La propensión de los gobernantes frente al coronavirus es a cubrirse en exceso del riesgo que la pandemiasupere la capacidad del sistema sanitario. La imagen de hospitales superados y de enfermos desahuciados por falta de respiradores sería el final de cualquier presidente. Así lo debe haber pensado Fernández y por esa razón se apoyó en infectólogos, desoyendo a otros profesionales. Este sesgo casi exclusivo hacia la reducción del contagio, que fue inicialmente aplaudido, con el correr de las semanas dejó de ser compartido por mucha gente que en algún momento comenzó a reaccionar contra el aislamiento. Las calles se empiezan nuevamente a poblar y los comercios a abrir contra las disposiciones oficiales. Ante eso, las opciones del Gobierno son reprimir o flexibilizar.
Todo el proceso de cuarentenas fue poco flexible y se prolongó demasiado a fin de minimizar los contagios y ampliar la capacidad de atención sanitaria. Ese objetivo se logró, pero crecieron los daños sobre la producción, el empleo y las familias. No se han podido evitar efectos graves y muchos de ellos son difícilmente reversibles. Debe además tenerse en cuenta que la Argentina ya tenía un cuadro fiscal, económico y social muy debilitado al comenzar la pandemia. Eso afectó la capacidad de compensar los daños económicos y sociales ocasionados por la cuarentena. Sin embargo, el Gobierno desplegó una gama muy amplia de ayudas, entre ellas, la entrega de sumas fijas a millones de personas, el pago de una parte de los sueldos de empresas, el otorgamiento de avales a préstamos otorgados a empresas y productores y varias más. Por otro lado, la recaudación impositiva cayó fuertemente y, ante la falta de acceso al crédito, se tuvo que recurrir a la emisión.
Mientras la brecha cambiaria no ha dejado de ampliarse, el efecto inflacionario pudo ser hasta ahora amortiguado por la fuerte recesión y una propensión de la gente a aumentar la tenencia de dinero en el encierro.
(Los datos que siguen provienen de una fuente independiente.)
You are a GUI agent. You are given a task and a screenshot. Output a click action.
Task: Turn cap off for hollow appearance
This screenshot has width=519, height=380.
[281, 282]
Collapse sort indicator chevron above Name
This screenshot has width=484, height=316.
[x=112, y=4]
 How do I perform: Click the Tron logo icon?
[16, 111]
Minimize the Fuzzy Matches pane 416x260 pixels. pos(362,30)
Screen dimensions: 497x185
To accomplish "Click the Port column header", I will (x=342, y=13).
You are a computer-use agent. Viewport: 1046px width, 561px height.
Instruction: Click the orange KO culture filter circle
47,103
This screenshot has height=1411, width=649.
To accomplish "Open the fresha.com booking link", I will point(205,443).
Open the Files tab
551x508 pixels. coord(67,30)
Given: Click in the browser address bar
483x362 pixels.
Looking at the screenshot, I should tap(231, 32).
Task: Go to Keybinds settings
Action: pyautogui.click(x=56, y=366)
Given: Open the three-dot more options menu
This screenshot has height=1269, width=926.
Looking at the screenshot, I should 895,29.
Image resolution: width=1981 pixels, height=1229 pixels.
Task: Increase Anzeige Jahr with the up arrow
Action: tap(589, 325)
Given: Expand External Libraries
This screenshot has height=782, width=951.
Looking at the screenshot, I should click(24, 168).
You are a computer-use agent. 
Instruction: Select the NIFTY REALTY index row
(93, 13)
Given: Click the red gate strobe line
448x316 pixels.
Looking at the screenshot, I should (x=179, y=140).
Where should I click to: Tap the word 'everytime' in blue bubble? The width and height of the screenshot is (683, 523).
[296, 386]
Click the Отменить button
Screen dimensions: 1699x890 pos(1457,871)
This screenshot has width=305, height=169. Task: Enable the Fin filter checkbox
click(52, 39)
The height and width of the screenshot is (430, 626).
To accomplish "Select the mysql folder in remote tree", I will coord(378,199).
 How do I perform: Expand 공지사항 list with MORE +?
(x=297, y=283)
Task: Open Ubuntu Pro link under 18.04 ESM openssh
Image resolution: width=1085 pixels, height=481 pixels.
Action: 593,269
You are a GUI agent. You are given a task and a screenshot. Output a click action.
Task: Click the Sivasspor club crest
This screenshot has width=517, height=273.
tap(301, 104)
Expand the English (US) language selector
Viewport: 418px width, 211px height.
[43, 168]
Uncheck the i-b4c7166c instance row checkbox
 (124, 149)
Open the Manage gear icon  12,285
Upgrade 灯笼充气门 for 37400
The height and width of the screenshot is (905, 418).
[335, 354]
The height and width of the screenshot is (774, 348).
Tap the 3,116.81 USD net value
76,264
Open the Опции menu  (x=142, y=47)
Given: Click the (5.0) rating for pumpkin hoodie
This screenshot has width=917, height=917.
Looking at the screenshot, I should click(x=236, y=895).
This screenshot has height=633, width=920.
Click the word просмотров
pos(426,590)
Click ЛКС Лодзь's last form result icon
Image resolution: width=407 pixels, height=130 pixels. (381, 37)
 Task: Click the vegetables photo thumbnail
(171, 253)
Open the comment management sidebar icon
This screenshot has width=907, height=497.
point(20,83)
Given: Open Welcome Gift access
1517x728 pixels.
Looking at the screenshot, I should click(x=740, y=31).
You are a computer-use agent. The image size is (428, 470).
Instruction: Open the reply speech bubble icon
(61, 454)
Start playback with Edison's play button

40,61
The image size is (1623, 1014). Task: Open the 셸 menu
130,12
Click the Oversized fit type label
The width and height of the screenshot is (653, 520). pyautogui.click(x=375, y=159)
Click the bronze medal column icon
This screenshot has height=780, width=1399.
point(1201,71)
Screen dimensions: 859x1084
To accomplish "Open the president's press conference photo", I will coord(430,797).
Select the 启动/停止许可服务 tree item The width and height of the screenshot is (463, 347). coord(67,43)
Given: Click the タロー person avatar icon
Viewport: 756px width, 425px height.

Estas circunstancias dejarán de estar presentes cuando ceda la pandemia. Entonces surgirá plenamente el efecto inflacionario del desmesurado gasto y emisión estatales actuales. Una nueva devaluación podría ser entonces inevitable. Esa será la hora de la verdad, ante la cual la única alternativa será un programa de reformas estructurales. Tendrá que ser un plan integral y articulado que revierta el círculo vicioso del déficit fiscal, la exacción impositiva, la inflación con estancamiento y pobreza, y lo transforme en el círculo virtuoso de la inversión y el crecimiento, con un Estado eficiente y reducido, menos impuestos, y más empleo privado bajo reglas modernas y eficientes.
De esta crisis podrá surgir una oportunidad si quienes gobiernan desoyen los cantos de sirena del populismo cargado de rémoras ideológicas probadamente fracasadas y, en lugar de orientarse hacia el eje bolivariano, imitan a los países exitosos.